### GOAL OF THE EXERCISE
For the records below, tally every line that has the word "Produção" and reply with the number alone.

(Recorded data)
BEGIN
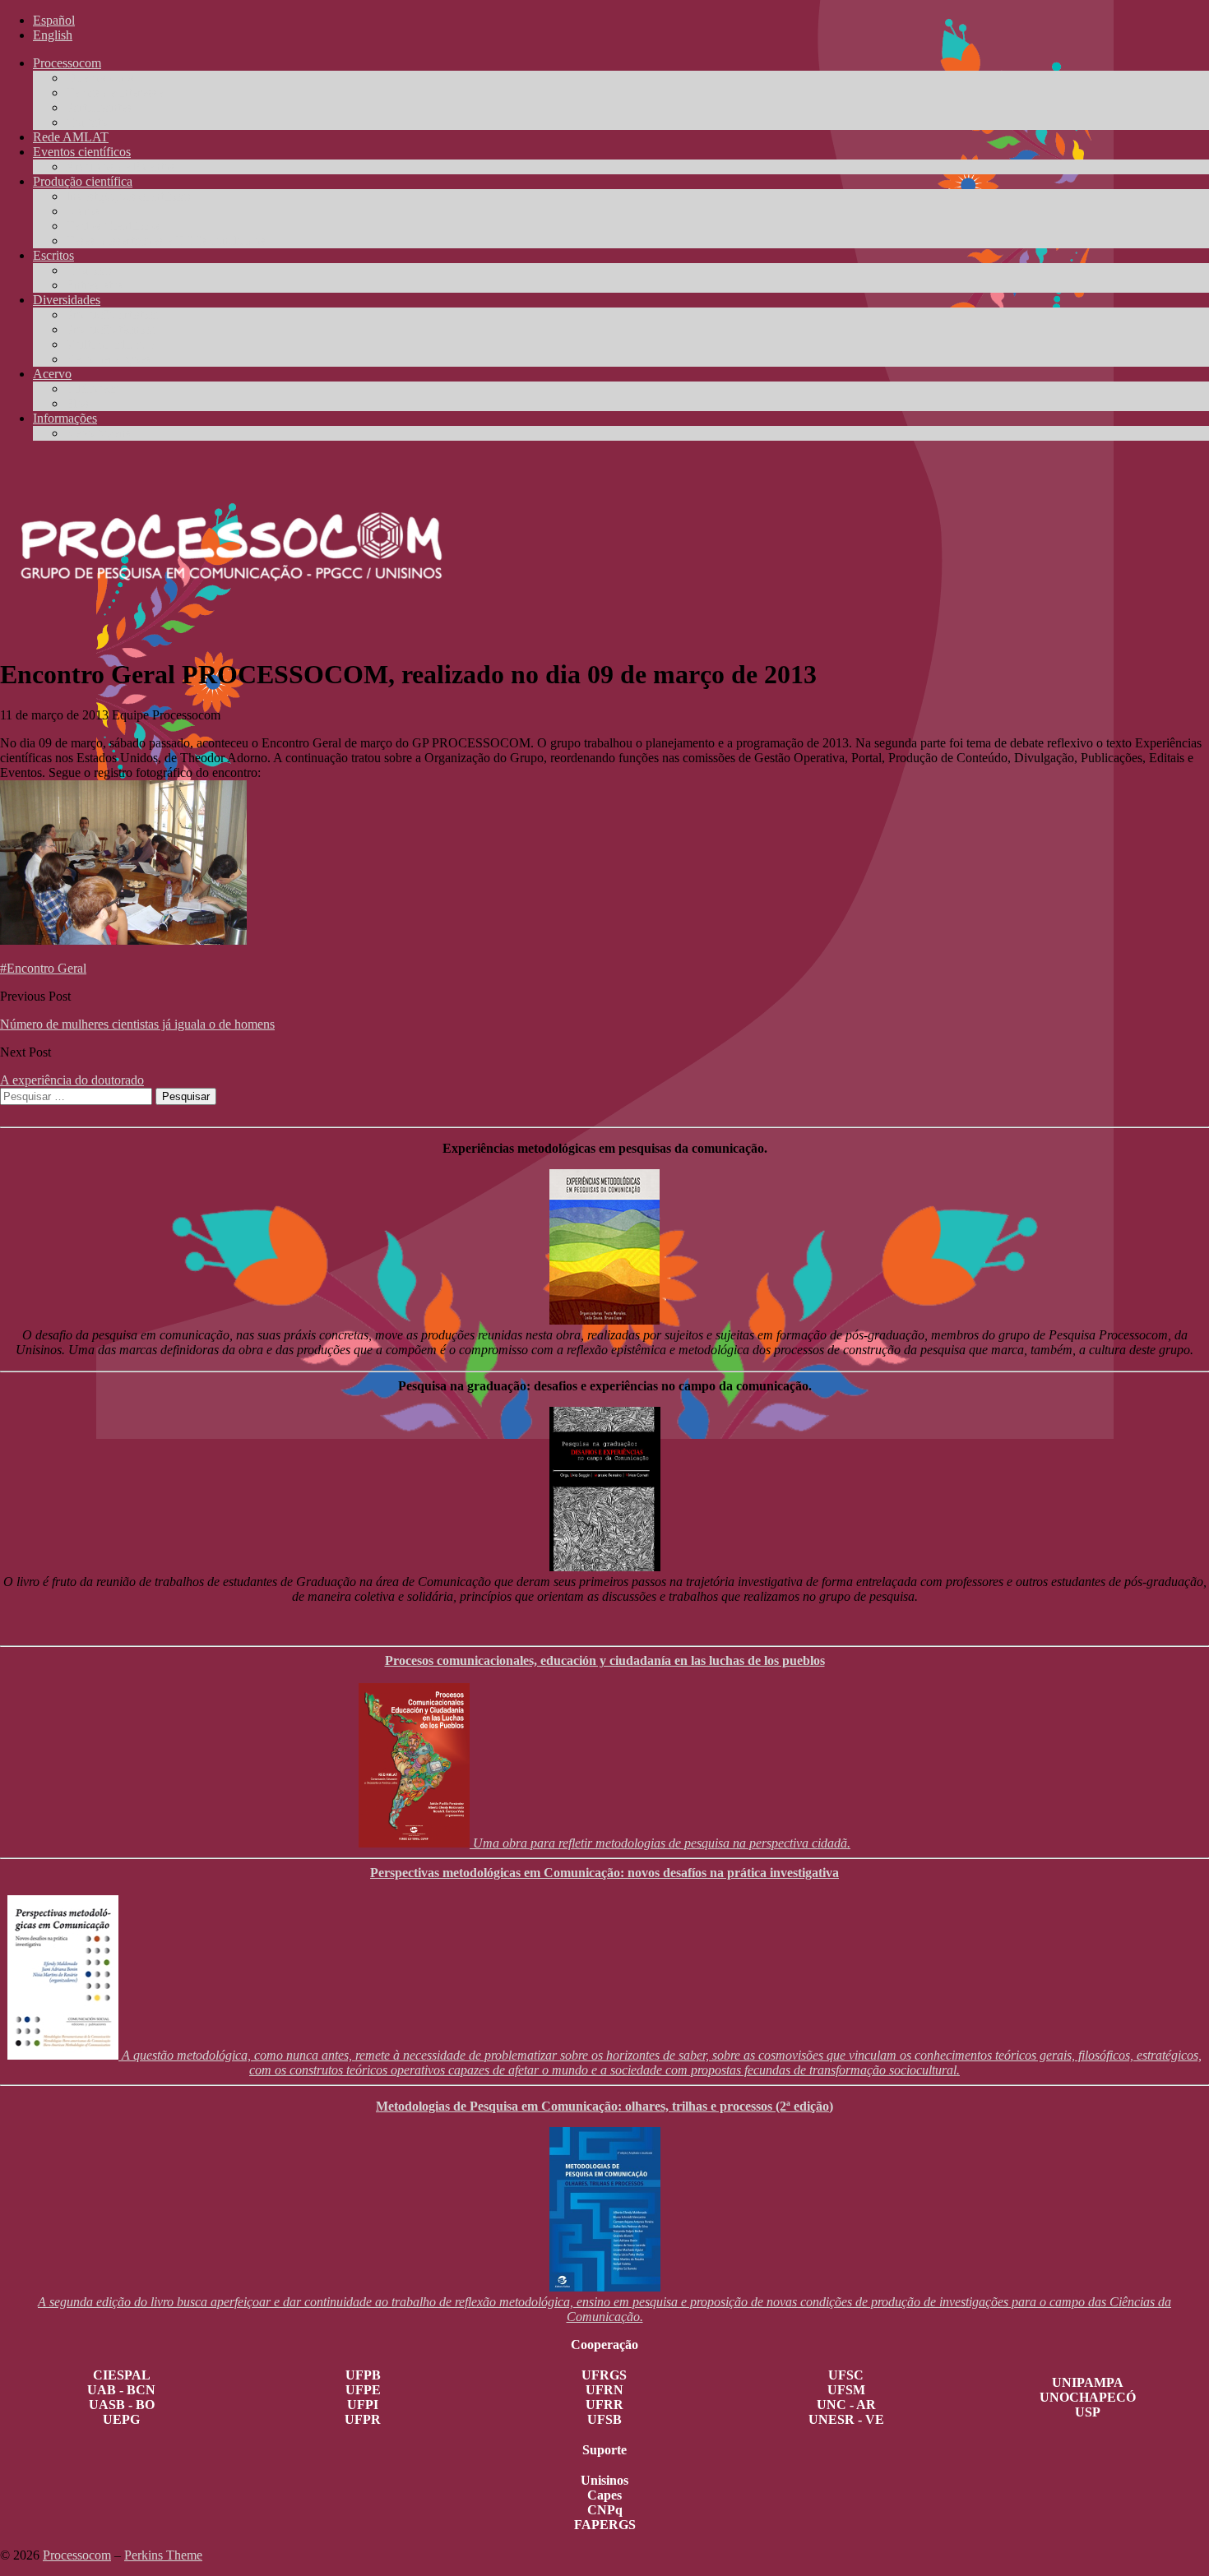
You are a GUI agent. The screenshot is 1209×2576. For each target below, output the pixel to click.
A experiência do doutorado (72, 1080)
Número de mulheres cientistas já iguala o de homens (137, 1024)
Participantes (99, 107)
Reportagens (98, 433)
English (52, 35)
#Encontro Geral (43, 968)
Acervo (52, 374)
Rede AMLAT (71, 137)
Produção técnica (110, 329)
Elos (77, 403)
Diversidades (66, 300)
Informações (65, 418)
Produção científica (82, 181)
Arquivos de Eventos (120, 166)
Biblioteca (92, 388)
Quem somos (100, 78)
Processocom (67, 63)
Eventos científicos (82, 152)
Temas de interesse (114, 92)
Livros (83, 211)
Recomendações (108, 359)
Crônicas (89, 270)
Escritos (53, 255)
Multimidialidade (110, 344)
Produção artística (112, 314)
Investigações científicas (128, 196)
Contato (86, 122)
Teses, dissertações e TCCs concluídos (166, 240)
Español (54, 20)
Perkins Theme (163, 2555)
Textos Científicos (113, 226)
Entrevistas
END
### RESPONSE
3